President Trump walks with Palestinian President Abbas, May 23, 2017. (Reuters photo: Mohamad Torokman)
President Trump’s unfounded optimism shouldn’t interfere with efforts to better manage an Israeli–Palestinian conflict that is unlikely to be solved.

While Donald Trump’s political foes continued to make the most of his ill-advised statements about the Russia investigation, Trump had some of the best days of his presidency this week. Though he is a man who can’t seem to stop making unforced errors in the White House, he managed to carry off a trip to a region where political careers go to die with aplomb. He navigated appearances in Saudi Arabia, Israel, and the West Bank without making a misstep. He flattered all of his hosts while at the same time enunciating clear statements of U.S. policy on terrorism, Iran, and peace.
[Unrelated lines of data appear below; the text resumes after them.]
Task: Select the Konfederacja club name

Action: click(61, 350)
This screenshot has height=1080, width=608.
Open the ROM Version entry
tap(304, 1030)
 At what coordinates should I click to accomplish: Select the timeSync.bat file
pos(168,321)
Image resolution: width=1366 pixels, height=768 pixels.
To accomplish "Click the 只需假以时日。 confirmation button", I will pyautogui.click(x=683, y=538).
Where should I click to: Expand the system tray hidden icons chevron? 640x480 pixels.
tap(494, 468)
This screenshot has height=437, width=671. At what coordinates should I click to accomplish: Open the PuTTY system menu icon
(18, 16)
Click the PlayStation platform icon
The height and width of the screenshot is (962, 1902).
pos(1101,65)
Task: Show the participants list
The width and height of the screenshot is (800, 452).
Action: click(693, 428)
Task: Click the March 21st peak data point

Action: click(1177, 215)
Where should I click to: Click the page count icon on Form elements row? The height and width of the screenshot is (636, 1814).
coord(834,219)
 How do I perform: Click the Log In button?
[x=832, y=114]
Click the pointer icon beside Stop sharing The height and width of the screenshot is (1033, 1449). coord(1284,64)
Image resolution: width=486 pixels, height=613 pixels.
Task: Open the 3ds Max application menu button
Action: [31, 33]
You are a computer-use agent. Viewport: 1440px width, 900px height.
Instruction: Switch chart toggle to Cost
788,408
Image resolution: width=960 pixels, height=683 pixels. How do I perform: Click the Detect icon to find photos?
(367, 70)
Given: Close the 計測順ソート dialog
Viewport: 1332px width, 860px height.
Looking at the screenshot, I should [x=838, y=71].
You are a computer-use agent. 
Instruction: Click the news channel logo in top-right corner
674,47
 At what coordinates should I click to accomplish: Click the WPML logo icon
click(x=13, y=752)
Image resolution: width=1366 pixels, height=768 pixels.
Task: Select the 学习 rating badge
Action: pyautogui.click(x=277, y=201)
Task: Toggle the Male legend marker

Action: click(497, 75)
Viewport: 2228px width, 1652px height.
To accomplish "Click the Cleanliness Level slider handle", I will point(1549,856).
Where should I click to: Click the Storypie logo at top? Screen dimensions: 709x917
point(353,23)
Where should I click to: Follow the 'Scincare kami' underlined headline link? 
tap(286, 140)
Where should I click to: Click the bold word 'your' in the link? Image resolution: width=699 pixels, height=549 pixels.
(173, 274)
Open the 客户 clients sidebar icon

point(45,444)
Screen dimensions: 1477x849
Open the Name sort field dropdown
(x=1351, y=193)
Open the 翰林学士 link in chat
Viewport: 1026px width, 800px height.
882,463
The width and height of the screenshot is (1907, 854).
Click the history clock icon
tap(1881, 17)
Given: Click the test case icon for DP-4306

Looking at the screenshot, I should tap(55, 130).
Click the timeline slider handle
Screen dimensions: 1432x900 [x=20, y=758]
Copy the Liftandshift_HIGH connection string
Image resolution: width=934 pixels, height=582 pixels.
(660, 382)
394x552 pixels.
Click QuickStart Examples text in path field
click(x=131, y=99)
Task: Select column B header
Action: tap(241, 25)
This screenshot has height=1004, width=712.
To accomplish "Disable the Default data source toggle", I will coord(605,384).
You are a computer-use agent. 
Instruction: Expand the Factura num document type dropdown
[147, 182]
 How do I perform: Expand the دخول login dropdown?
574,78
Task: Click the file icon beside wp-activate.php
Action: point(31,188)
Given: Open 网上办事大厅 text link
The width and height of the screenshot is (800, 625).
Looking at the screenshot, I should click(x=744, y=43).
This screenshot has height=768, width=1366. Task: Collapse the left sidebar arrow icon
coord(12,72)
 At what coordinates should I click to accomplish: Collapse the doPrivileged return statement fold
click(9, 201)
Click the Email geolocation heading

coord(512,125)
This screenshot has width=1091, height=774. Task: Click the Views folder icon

That is why he should declare victory now, withdraw from any further personal involvement in the Middle East peace process, and decline to make peace between Israel and the Palestinians a major priority for his foreign-policy team as it was for President Obama’s. Because if, as appears to be the case, Trump actually thinks he can be the architect of the “ultimate deal” despite the lack of evidence that a conflict-ending solution is in sight, he is setting himself up for the same frustration and humiliation that all of his predecessors have suffered in pursuit of the same goal.

Like all presidents who are in trouble at home, Trump ventured abroad in the hope of foreign success, and that’s exactly what he got. He was seen to be encouraging a Sunni alliance against terror and Iran and made some of the most direct demands ever uttered by an American leader that those in the Muslim world drive extremists out of their midst. Trump said the U.S. wasn’t interested in telling others how to live. But even in a speech in Saudi Arabia that contained a touch of the “America First” ideology he has largely abandoned, he asked a group of Arab despots to respect religious minorities and the aspirations of women. He also rightly championed the idea that Sunni Arab states such as Saudi Arabia were ready to support peace with Israel, since they now look to the Jewish state as an ally against the threat from Iran.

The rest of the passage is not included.